We waited some more time before approaching the counter, hoping for vacancies. This time, the guy at the counter concealed a smile. Putting forth the most serious face that could save him his job, he said

“Mam, it’s just the two of you opting for this movie at the moment and it is against our policies to run the show.”

Now that was the statement of the millennium. And pretty awkward too.
I was relieved. I could finally go and hog someplace. But even after such an embarrassment, sis still wanted to watch this movie!!!!!!! She was hoping for some miracle. And unfortunately, it happened.

A couple approached the counter for the same movie. It seemed pretty obvious to me why they wanted to watch a movie with no other audience, but as far as sis got to watch the movie, she felt it was alright. My sis always gets her way. So I dint unnecessarily want to waste energy. I dint argue. And the theatre officials seemed to know that. They decided to have the show after all.

The movie was an experience. One of the best I’ve had till now. An empty theatre with a show running just for me. I felt like a star having high tastes.

I had seen it once in the movie Rangeela and have wanted to try it out ever since. Putting your feet over the seat in front of you while watching a movie. I did it. I did everything impolite possible. I passed comments, sang songs, even had a walk for some time. You name it, I did it.
Sis was much more decent. I think she’s civilized even when in the bathroom. So unlike me.
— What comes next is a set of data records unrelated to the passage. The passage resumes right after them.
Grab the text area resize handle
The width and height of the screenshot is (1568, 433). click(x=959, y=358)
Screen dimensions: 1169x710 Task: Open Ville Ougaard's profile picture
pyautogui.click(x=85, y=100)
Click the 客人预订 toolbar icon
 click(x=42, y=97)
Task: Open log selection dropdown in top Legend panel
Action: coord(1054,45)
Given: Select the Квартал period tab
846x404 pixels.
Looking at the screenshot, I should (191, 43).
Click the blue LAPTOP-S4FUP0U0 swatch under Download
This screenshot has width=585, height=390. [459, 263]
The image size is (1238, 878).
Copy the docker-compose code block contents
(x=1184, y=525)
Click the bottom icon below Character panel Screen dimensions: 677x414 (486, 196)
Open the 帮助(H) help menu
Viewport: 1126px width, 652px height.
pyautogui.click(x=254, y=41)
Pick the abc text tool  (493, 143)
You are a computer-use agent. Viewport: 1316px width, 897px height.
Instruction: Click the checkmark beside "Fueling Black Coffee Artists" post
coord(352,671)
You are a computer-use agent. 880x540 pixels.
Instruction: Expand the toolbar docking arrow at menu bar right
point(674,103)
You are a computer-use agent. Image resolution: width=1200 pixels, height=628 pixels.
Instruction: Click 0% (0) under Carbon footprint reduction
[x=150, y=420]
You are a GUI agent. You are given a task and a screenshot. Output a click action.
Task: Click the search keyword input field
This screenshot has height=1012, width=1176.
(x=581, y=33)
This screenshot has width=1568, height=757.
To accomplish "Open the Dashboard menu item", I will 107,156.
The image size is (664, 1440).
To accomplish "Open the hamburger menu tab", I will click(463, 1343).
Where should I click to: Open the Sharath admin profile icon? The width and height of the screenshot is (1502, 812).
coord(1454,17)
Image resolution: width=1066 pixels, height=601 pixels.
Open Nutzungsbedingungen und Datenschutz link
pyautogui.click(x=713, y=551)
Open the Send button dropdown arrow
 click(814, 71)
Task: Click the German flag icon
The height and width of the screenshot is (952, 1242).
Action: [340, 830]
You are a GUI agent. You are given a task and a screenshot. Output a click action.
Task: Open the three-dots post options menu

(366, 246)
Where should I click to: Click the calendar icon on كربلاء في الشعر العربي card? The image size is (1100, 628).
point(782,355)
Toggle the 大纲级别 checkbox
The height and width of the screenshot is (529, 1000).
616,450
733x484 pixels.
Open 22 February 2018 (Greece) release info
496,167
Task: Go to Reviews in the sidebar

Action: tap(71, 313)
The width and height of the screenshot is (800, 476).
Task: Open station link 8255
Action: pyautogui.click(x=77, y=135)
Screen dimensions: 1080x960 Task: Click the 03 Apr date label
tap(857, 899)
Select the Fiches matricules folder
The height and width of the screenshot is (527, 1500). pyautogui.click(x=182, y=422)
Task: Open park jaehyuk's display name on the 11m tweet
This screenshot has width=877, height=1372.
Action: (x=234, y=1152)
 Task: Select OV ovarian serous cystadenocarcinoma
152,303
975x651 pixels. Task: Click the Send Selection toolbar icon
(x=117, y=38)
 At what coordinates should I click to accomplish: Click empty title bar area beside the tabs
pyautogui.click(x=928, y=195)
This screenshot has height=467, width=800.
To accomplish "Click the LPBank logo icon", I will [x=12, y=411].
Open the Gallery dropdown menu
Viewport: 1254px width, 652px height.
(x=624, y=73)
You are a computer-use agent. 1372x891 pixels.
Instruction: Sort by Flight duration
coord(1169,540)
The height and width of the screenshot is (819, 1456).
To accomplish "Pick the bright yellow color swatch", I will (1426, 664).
All in all, it felt great. I felt like a rich spoilt brat who treats money like dirt. The movie was good too. Except for a few scenes responsible for its ‘A’ certificate, it was pretty much a movie you could watch with your parents.

I was disappointed when it ended. It had all been quite a dream. The movie was a bit astounding. We were both pretty tired after it, so we left for home at once. On the way back we caught the wrong bus and then the wrong train. But sis was glad she wasn’t suffering alone. At home we discussed the movie. And all the scenes responsible for it’s ‘A’ certificate. We giggled a bit, and then finally, the day ended.